そこには、リボンをつけた雪だるまがひとつだけ、ぽつんと立っていた。
「……そうだよね」
その雪だるまは、朝、降り積もった雪にはしゃいで、陽毬が作ったものだった。ひとつしか作っていないのだから、目の前の光景は当たり前だ。
「変なの。当たり前なのに。なんでこんなに寂しいんだろう」
ぽつりとつぶやいた言葉は雪に吸い込まれるように消えていく。
陽毬が動けずにいると、呼び鈴が鳴った。
慌てて玄関へと走り、戸を開く。
「陽毬ちゃん!今日はシーフードカレーにしようかと思ってね……」
玄関先に立っていたのは私服にマフラーを巻いた苹果だった。休日だが陽毬も苹果も家族が家にいないということで、お昼を一緒に食べようと約束をしていたのだ。
うきうきとした声で話出した苹果だったが、陽毬の顔を見た途端表情を強張らせた。
「陽毬ちゃん。どうしたの?」
「苹果ちゃん……」
陽毬は耐え切れず、一気に見た夢の内容を吐き出した。
たかが夢程度で情緒不安定になっていると言われればそれまでだ。だが、奇妙な事件で知り合った陽毬と苹果には不思議な絆があった。苹果なら笑い飛ばしたり変に心配もせず、聞いてくれるという確信があった。
苹果は陽毬の話にひとつひとつ頷き、最後に軒先の雪だるまを見ると、大きく頷いた。
「ちょっと待っててね」
苹果はそう陽毬に声をかけると、玄関から出て行ってしまった。
苹果が突発的な行動をとることはよくあるので、陽毬にとっては慣れたことだった。

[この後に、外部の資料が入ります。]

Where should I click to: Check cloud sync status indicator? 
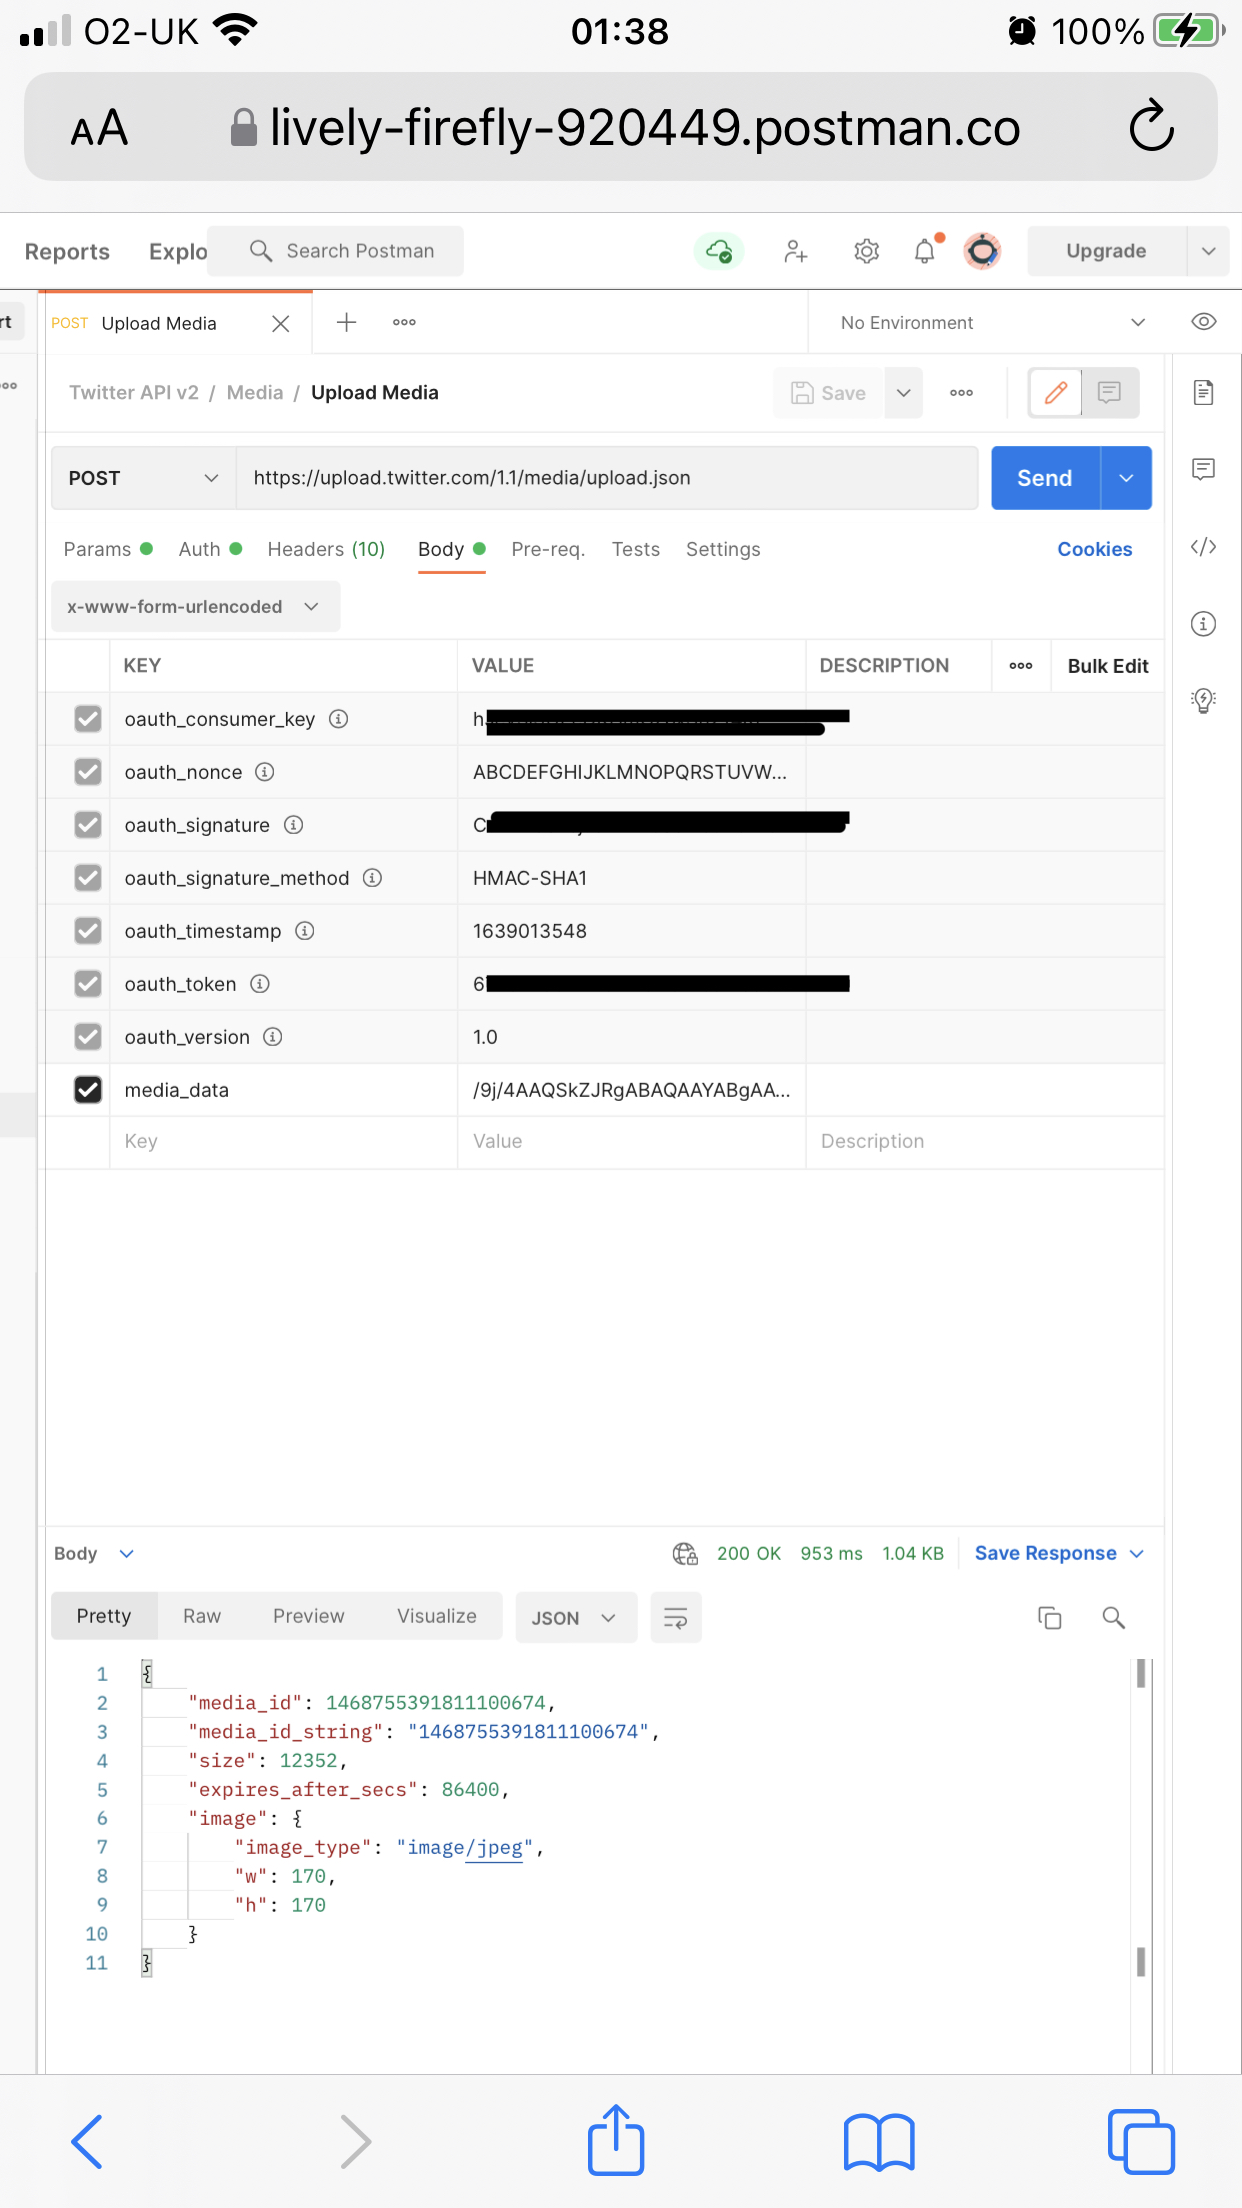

とりあえず、潤んでしまった目元をこすり、苹果が残していった食材を冷蔵庫に入れる。
おそらくはカレーを作るのだろうからと、苹果が戻ってくるまでにある程度やってしまおうと米を研いで炊飯器にかける。
するとふいに、陽毬ちゃん、と自分を呼ぶ声がガラスをたたく音とともに聞こえた。
見ると、苹果はいつの間にか庭に出たのか、ガラスの向こうから手招きしている。
陽毬は首を傾げながら、コートと手袋を持ってきて身に着け、玄関へと急いだ。庭に回ると、苹果が得意げに仁王立ちしている。

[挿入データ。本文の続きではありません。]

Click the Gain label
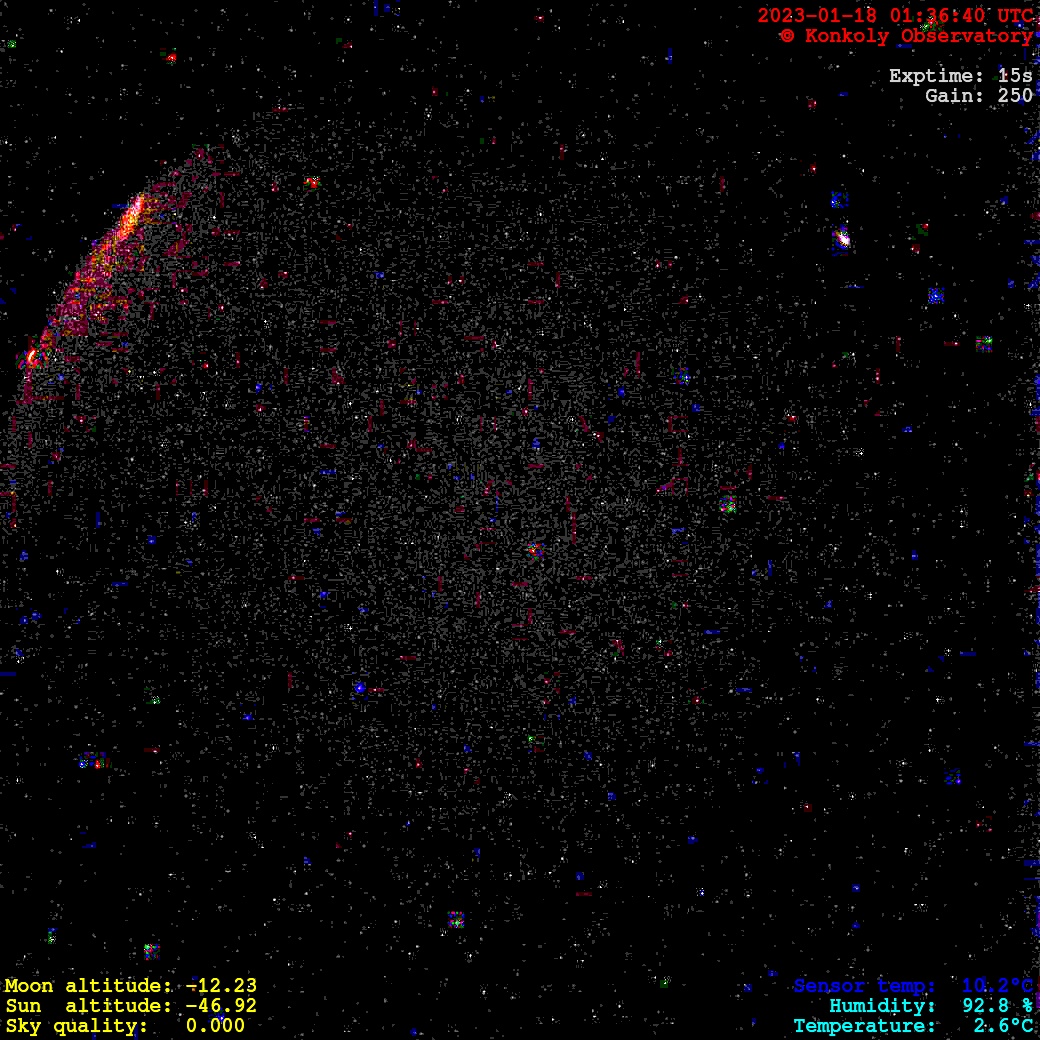coord(954,96)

その足元には、陽毬の雪だるまがある。その隣に、頭のほうが大きな雪だるまが並んでいた。
苹果の手が赤くなっていた。
「苹果ちゃん……」
思わずつぶやいた陽毬に、苹果が満面の笑みで微笑んだ。
「ね。これでもう寂しくないでしょ」
陽毬は再び滲んできた涙をぬぐって、うん、とうなずいた。